Revenue and profitability projections

Fee and commission income are forecast at €10.37 billion for 2026, €10.80 billion for 2027 and €11.25 billion for 2028. Operating profit is projected at €17.09 billion for 2026, while the cost-to-income ratio is expected to reach 37% by 2028, consistent with the company’s targets.

Morgan Stanley's net profit estimates sit above Visible Alpha consensus by 1.5% for 2026, 3.4% for 2027 and 2.6% for 2028.


Valuation and shareholder returns

Under Morgan Stanley’s calculations, the stock trades at 10.3 times projected 2026 earnings and 9.2 times projected 2027 earnings. Return on average tangible equity is forecast at 21.5% in 2026, 23.4% in 2027 and 24.2% in 2028.
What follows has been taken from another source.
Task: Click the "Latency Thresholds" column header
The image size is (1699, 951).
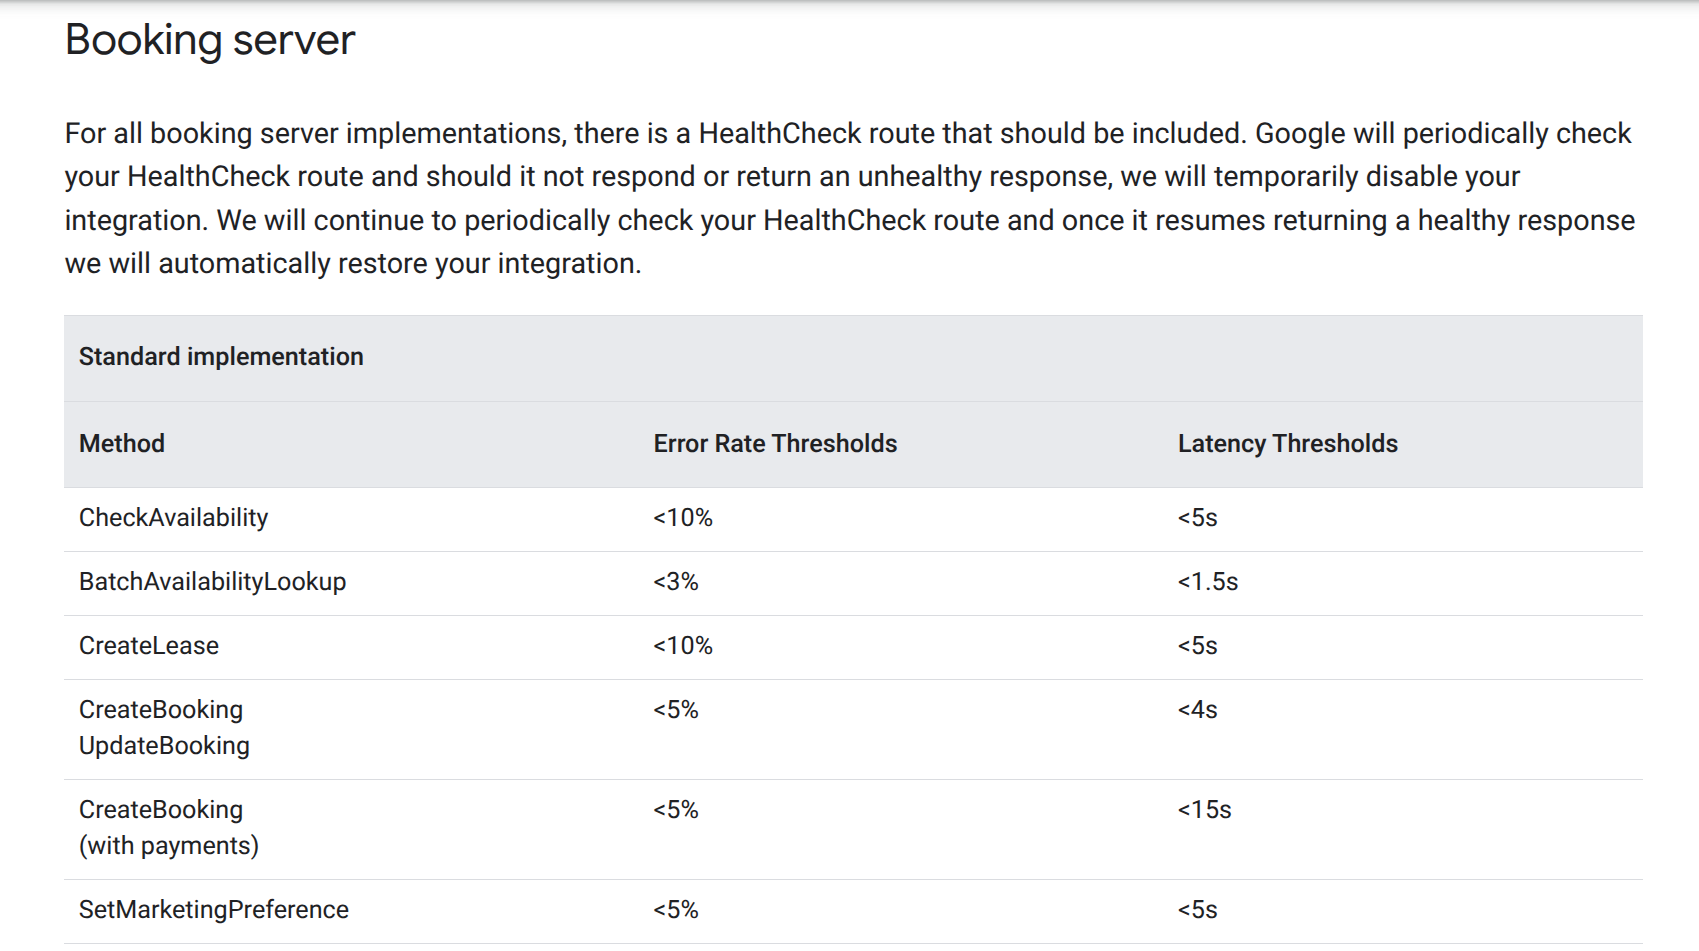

Dividend yields are anticipated to be 7.6% in 2026, rising to 8.5% in 2027 and 9.1% in 2028. The price target is derived from a sum-of-the-parts/Gordon growth framework that assumes a 12% cost of equity and a 1% long-term growth rate.


Implications

  • The downgrade reflects Morgan Stanley’s view that, absent new catalysts, valuation alone does not justify an overweight stance.
  • Adjusted near-term earnings show modest upward revisions for 2026-27 but a slight reduction for 2028 driven by funding costs tied to AT1 instruments.
  • Projected NII and fee income growth underpin operating profit and dividend expectations across the 2026-2028 timeframe.

These projections and the revised target provide investors with Morgan Stanley's updated framework for assessing Intesa SanPaolo's earnings trajectory, capital returns and sensitivity to interest-rate movements.

Risks

  • Limited growth profile and lack of near-term catalysts that could continue to pressure the stock - impacts banking and financials sectors.
  • Higher AT1 coupon costs, which contributed to a reduction in the 2028 EPS estimate, adding funding-cost risk for profitability projections - impacts bank capital structure and earnings.
  • Interest-rate path uncertainty; Morgan Stanley’s model assumes specific hikes and cuts and notes that changes in the forward curve can materially affect net interest income forecasts - impacts net interest income and broader bank revenue.